So, you want to be a screenwriter? Get in line. There are on average 35,000-50,000 screenplays registered with the Writers Guild of America each year and of those, roughly 600 of those screenplays become a Hollywood movie. Want to take an independent approach? According to IMDB there were over 18,000 total movies made in 2009, the bulk of them being independent films. Furthermore, the Sundance Film Festival, the Mecca of independent film only screened 145 feature length movies in 2009. The point is screenwriting isn’t a viable career. Go do something else.

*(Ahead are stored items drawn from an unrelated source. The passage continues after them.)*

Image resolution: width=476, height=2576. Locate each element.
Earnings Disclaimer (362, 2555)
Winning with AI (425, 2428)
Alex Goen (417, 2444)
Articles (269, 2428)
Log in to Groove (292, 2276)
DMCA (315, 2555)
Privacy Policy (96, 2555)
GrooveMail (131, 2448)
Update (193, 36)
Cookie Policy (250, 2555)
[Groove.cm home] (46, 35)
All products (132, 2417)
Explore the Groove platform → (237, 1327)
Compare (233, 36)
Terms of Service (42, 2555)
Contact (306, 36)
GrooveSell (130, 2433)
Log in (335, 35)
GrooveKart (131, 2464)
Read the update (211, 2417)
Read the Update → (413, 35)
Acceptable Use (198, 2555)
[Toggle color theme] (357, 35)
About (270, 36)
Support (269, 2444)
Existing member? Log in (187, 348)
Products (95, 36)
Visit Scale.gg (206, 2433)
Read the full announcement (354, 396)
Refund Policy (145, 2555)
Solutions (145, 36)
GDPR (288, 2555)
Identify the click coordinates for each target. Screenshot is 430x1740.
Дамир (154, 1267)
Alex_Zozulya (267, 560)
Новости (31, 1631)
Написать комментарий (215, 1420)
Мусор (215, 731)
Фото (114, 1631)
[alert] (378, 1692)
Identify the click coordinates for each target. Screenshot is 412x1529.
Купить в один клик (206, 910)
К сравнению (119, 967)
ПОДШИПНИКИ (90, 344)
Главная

Still with me? Good, you don’t give up easily. That’s the first trait a screenwriter will need: the will and desire to succeed in the midst of seemingly insurmountable odds. As a profession, screenwriting has far more downs than ups. Developing thick skin and a tenacious attitude is essential to being successful and achieving long term success. So, we ask, how do we break into the tight nit, hierarchal system of Hollywood? How do we get our screenplays made into films? There are two schools of thought: go to film school or take the independent approach.
In either case, the foundation to a good movie and getting noticed is a great screenplay. Like all writing, screenwriting has its own form and it’s very important. There isn’t a Hollywood reader or successful filmmaker that will read a screenplay that isn’t written in the proper format. You wouldn’t read a book that was written backwards, would you? To make the format easier, professionals use various kinds of software: Final Draft, Mariner, Movie Magic, or Celtx (the most popular free software). For tips on the screenwriting format, refer to William M. Akers’ book, Your Screenplay Sucks! or How Not to Write a Screenplay by Denny Martin Flinn.
The next step is writing a great screenplay. Nobody knows how to write a screenplay, but industry professionals know one when they read one. As Dov S-S. Simens suggests in his book, From Reel to Deal, if you want to know if your screenplay is good, give it to a filmmaker or Hollywood executive. If they want to make it into a movie, it’s good. If not, then it sucks. Period.
Once you have a great screenplay under your arm, it’s time to get it made or sold and that’s the trickiest part. The old catch-22 is: you have to have an agent to sell a screenplay, but you can’t get an agent until you sell one. So, what to do? You can blindly send it to every Hollywood talent agency and movie studio in town in hopes of a Hollywood reader or assistant reading it and passing it on up the ladder. You can stand outside talent agencies and production companies and give your thirty second pitch to agents and executives while they try and climb in their car. You can contact local filmmakers and try and make it independently. In any case, your screenplay better be worth their time or you’ve just burned industry contact upon contact.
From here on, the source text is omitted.